§ **WHAT YOU WILL DO**
Copy out part of the data below verbatim, starting at the line that contains "Given: Click the 25 Days offset input" and ending after the line that contains "(x=787, y=99)". Leave the pictures out of your copy.

§ **RECORDS SHOWN**
>>>>>
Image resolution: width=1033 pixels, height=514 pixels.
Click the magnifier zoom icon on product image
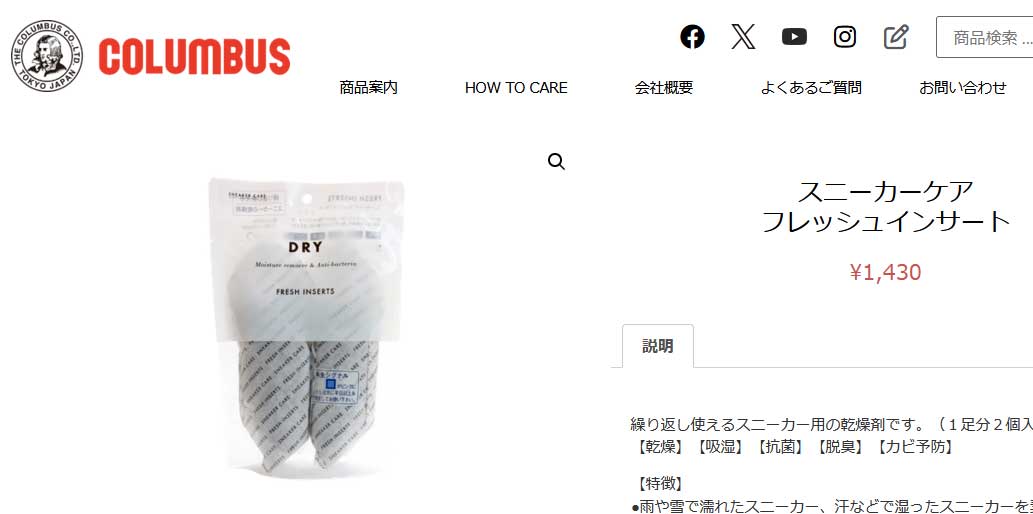click(557, 162)
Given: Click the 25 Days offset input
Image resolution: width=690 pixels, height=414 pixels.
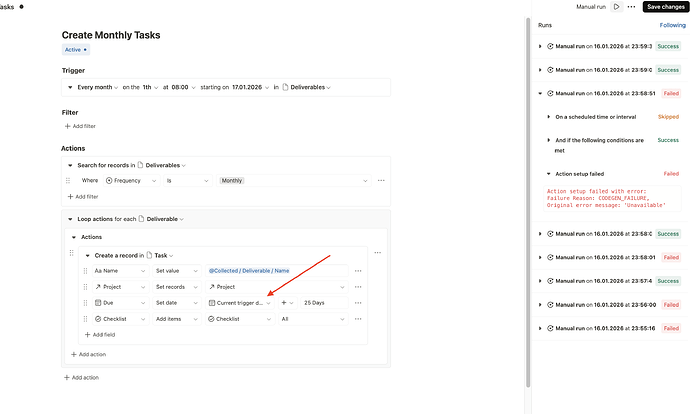Looking at the screenshot, I should pyautogui.click(x=323, y=302).
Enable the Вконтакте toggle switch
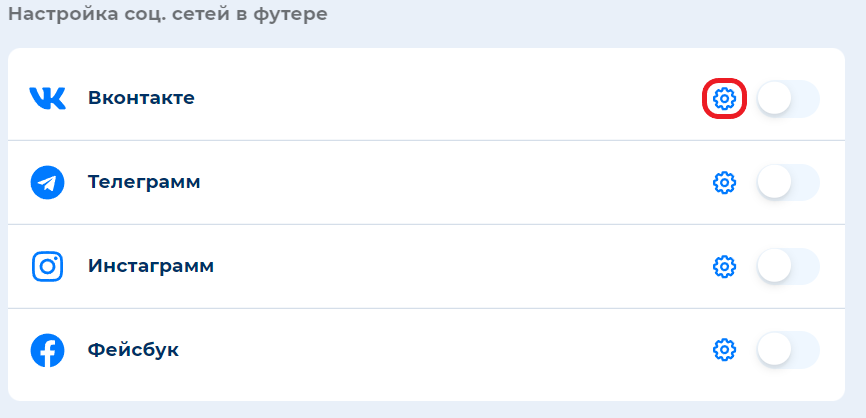 (x=787, y=99)
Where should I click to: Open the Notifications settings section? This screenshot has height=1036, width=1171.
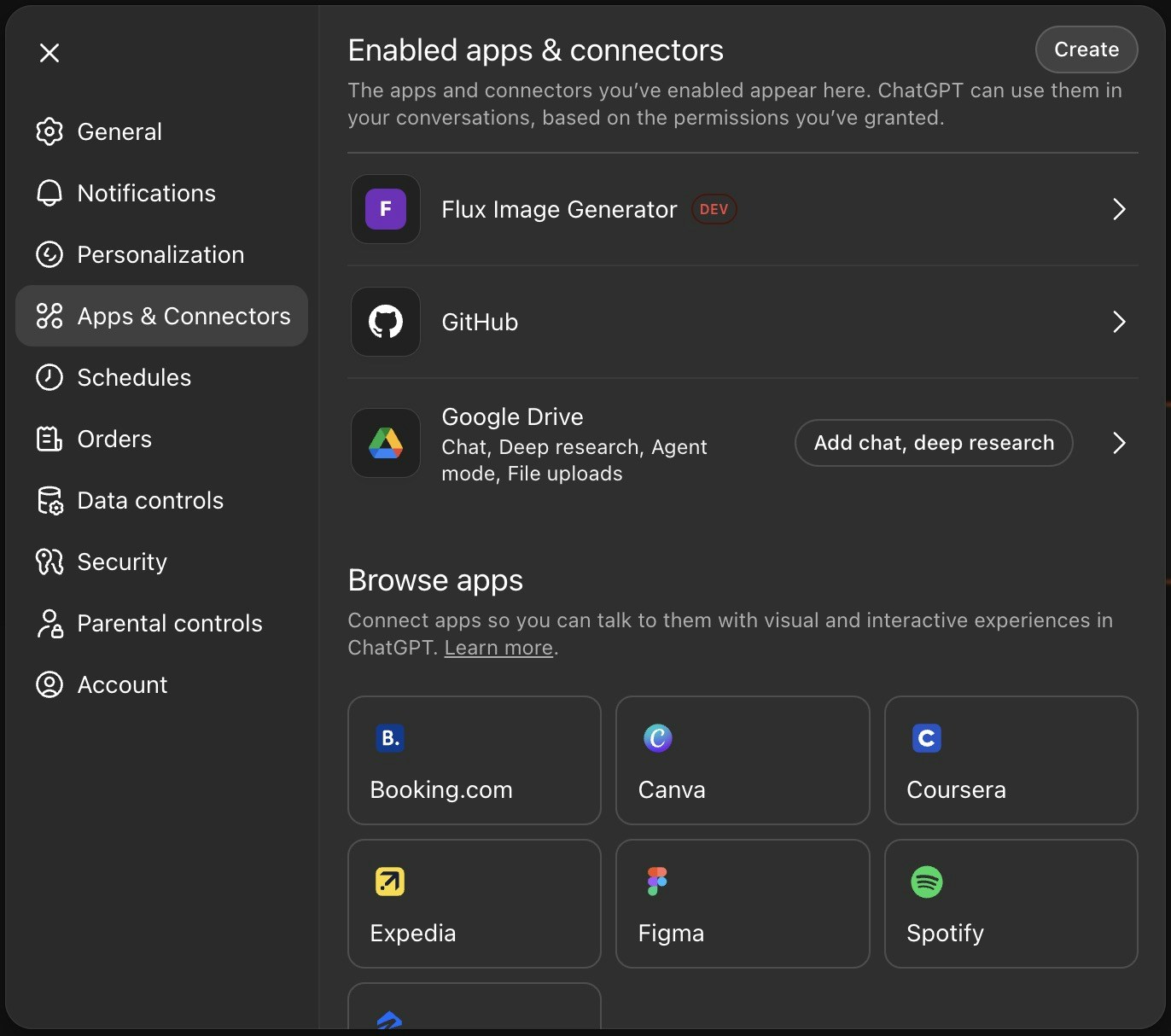click(146, 193)
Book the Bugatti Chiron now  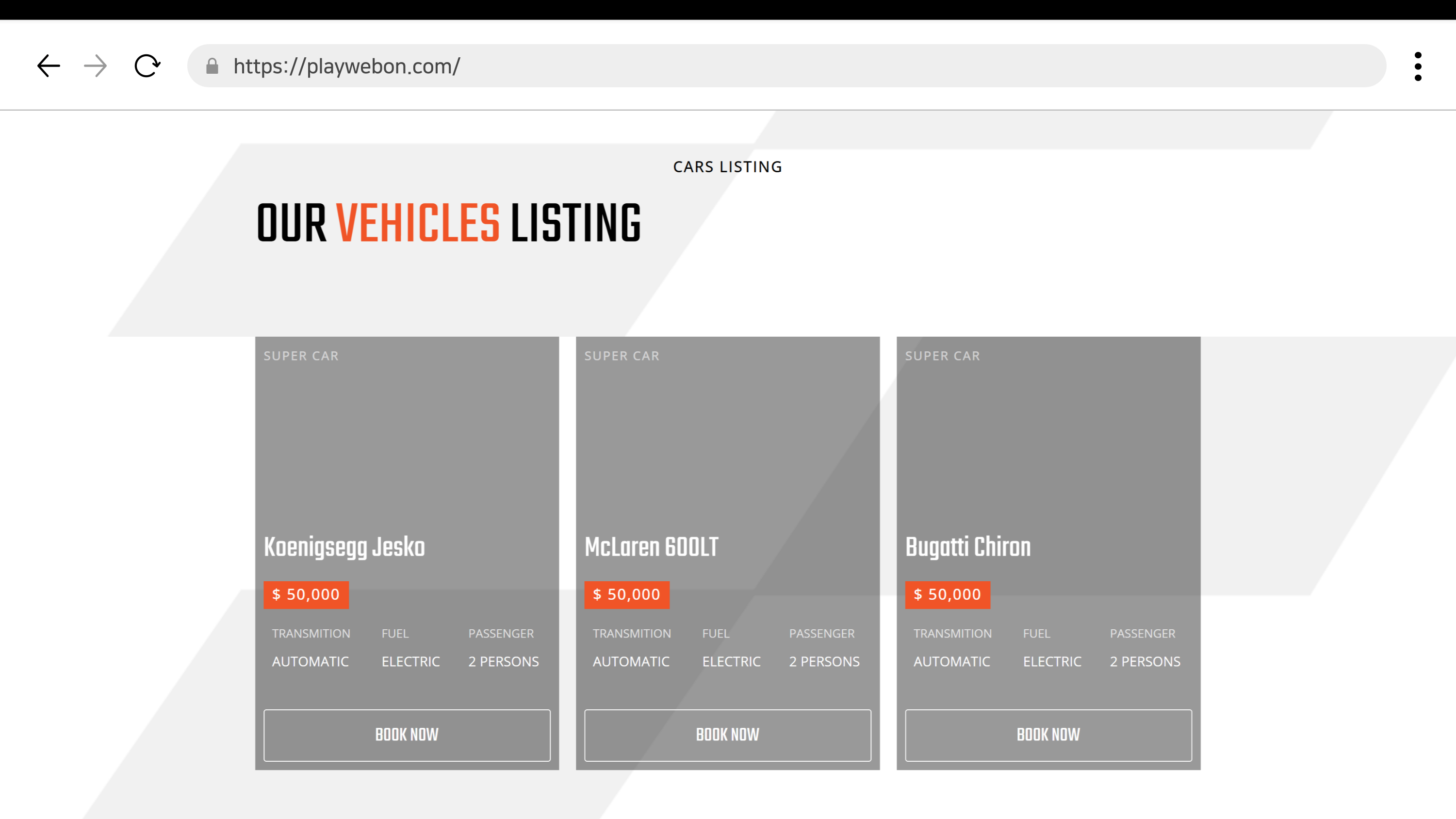[1048, 735]
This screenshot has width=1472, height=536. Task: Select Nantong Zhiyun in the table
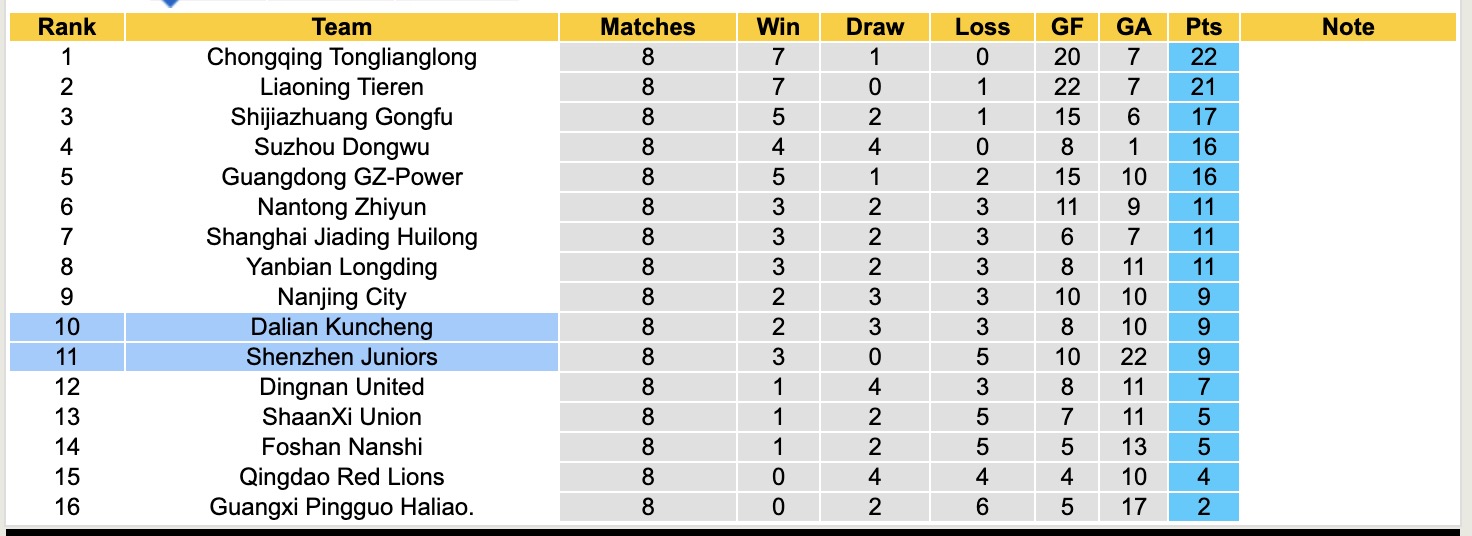tap(341, 207)
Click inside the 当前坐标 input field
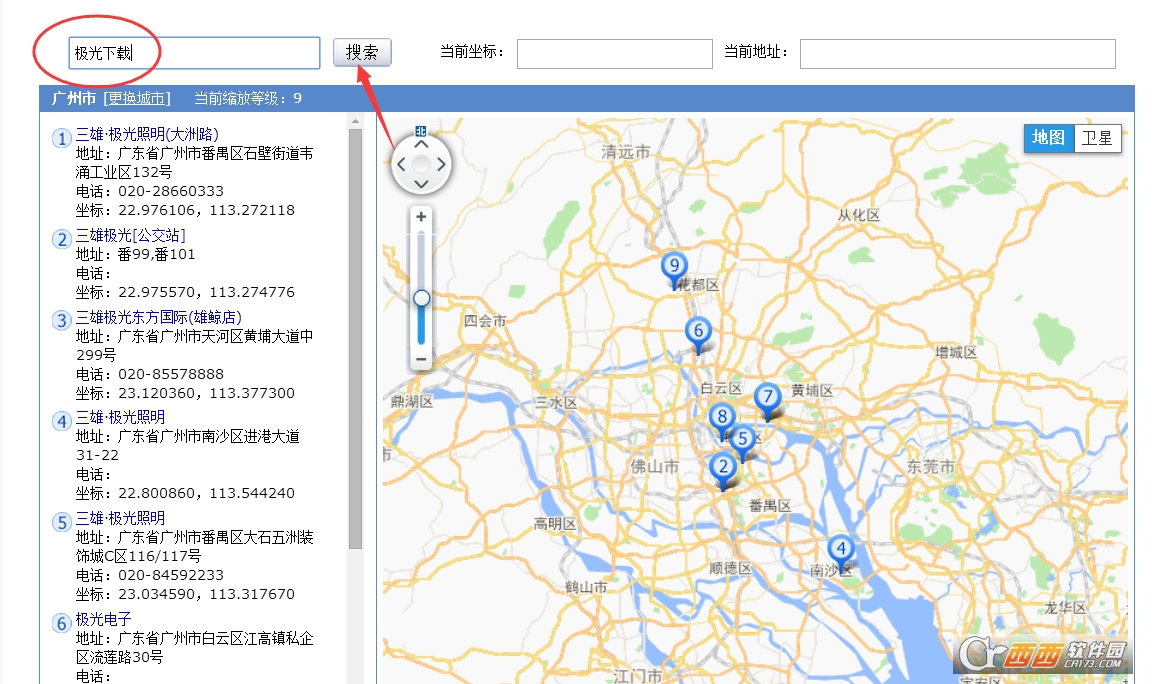The image size is (1153, 684). 613,53
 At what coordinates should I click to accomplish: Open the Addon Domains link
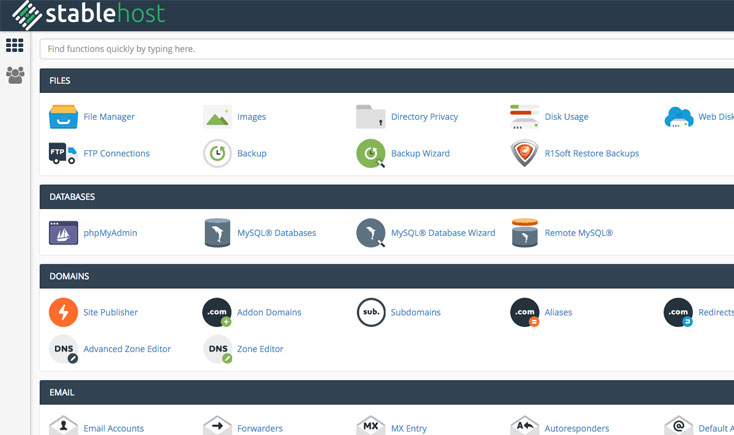coord(269,312)

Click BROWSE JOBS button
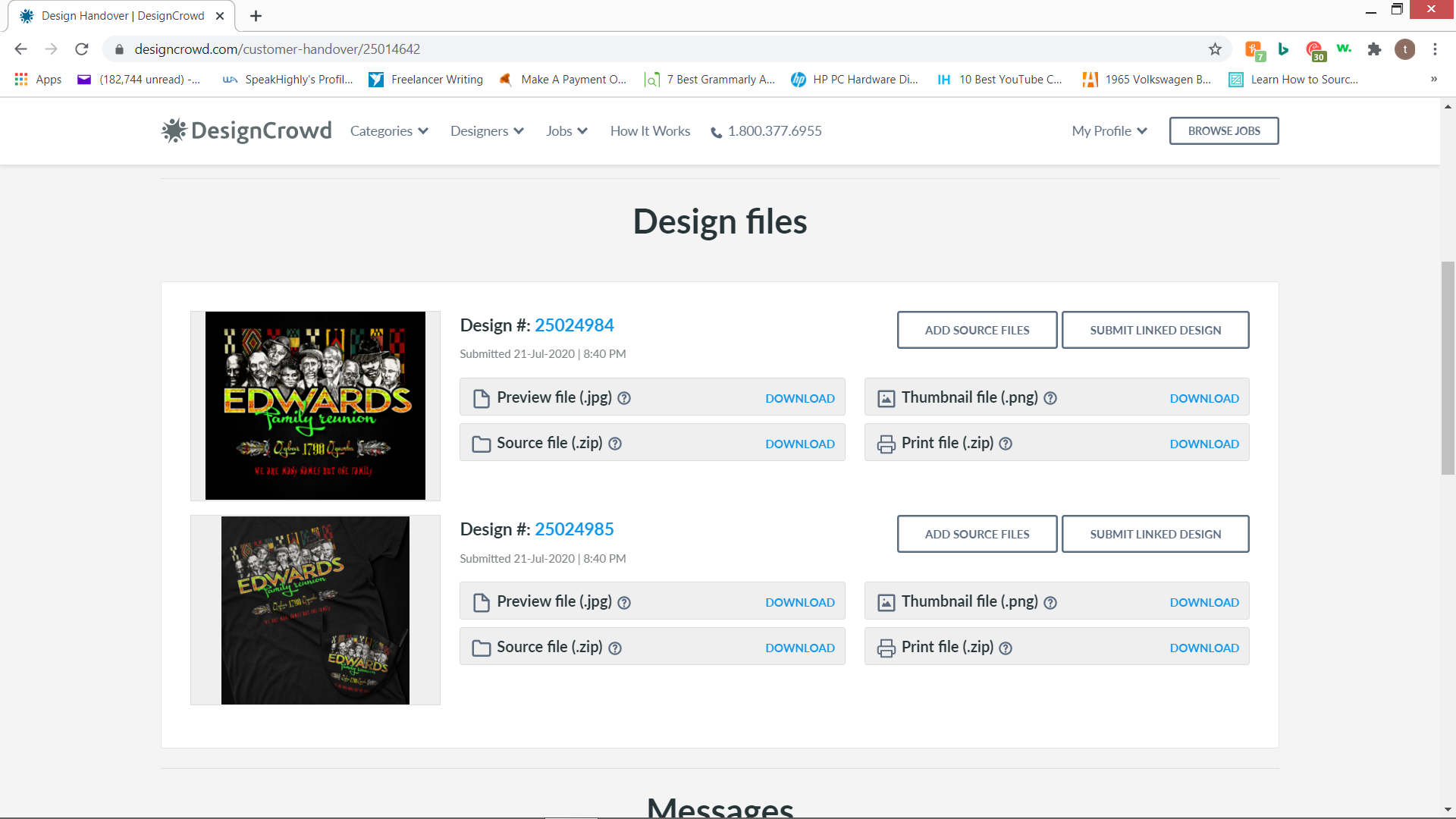(1223, 130)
<<<<<
§ **RESPONSE**
Given: Click the 25 Days offset input
Image resolution: width=690 pixels, height=414 pixels.
Looking at the screenshot, I should pyautogui.click(x=323, y=302).
Enable the Вконтакте toggle switch
 (x=787, y=99)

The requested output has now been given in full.